Alzheimer's disease is associated with marked olfactory dysfunction observed in the early stages. Clinical studies reported that acetylcholinesterase inhibitor donepezil (DNP) attenuated this deficit; however, the underlying mechanism remains unclear. Herein, we aimed to examine the effects and underlying mechanisms of DNP on olfactory deficits in zinc sulfate (ZnSO4) nasal-treated mice, which were used as a model of reversible olfactory impairment. We evaluated olfactory function using the buried food finding test and neurogenesis in the sub -ventricular zone (SVZ) using immunohistochemistry. Finally, we measured the expression of doublecortin (DCX), neuronal nuclear antigen (NeuN), olfactory marker protein, tyrosine hydroxylase (TH), tryptophan hydroxylase 2, glutamic acid decarboxylase 67, p-alpha-synuclein (Ser129), alpha-synuclein, p-AMPK, p-p70S6 kinase (p70S6K) (Thr389), LC3 II/I, and p-p62 in the olfactory bulb (OB) by western blotting. On day 7 after treatment, ZnSO4- treated mice exhibited prolonged time to find the buried food, cell proliferation enhancement in the SVZ, increased NeuN, p-alpha-synuclein (Ser129), and alpha-synuclein levels, and decreased DCX and TH levels in the OB; except for TH, these changes normalized on day 14 after treatment.
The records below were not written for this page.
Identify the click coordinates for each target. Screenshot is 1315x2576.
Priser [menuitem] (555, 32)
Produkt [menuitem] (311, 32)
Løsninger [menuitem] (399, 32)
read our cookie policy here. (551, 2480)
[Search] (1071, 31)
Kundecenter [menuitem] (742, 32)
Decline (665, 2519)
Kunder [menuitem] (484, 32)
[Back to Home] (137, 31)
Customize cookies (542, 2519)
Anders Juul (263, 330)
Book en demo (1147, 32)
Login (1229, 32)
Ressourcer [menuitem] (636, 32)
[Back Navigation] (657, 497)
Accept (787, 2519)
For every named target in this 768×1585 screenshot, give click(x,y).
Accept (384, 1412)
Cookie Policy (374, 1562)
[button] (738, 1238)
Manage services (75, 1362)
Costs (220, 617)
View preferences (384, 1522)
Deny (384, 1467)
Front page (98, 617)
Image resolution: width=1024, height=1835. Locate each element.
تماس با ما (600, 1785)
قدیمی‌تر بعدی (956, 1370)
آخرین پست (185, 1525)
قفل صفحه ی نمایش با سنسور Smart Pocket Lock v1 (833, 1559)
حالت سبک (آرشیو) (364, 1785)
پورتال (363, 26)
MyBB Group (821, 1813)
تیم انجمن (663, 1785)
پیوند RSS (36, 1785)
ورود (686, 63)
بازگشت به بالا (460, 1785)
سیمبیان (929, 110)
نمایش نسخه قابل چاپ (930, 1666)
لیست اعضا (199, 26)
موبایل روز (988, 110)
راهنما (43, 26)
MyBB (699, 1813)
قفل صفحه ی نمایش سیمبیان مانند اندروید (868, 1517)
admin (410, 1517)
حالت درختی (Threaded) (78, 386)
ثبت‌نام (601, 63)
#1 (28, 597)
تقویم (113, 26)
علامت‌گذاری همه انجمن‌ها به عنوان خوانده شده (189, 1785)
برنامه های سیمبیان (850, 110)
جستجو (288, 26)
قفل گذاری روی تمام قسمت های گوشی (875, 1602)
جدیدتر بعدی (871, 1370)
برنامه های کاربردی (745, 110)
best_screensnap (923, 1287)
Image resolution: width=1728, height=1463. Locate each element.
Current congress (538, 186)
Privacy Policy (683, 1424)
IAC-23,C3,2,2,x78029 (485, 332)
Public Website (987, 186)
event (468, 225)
Repeated administration of DNP prevented the ZnSO4-induced changes on day 7 after treatment. Moreover, DNP increased p-AMPK and LC3 II/I, and decreased p-p70S6K and p-p62 (Ser351) levels in the OB, suggesting that DNP enhances autophagy in the OB. These findings indicate that DNP may help prevent olfactory dysfunction by autophagy that reduces alpha-synuclein aggregation via the AMPK/mTOC1 pathway.

Automated summary

This study found that the acetylcholinesterase inhibitor donepezil (DNP) can prevent olfactory dysfunction and reduce alpha-synuclein aggregation through enhancing autophagy in a mouse model of reversible olfactory impairment. These findings have important implications for preventing olfactory dysfunction associated with Alzheimer's disease.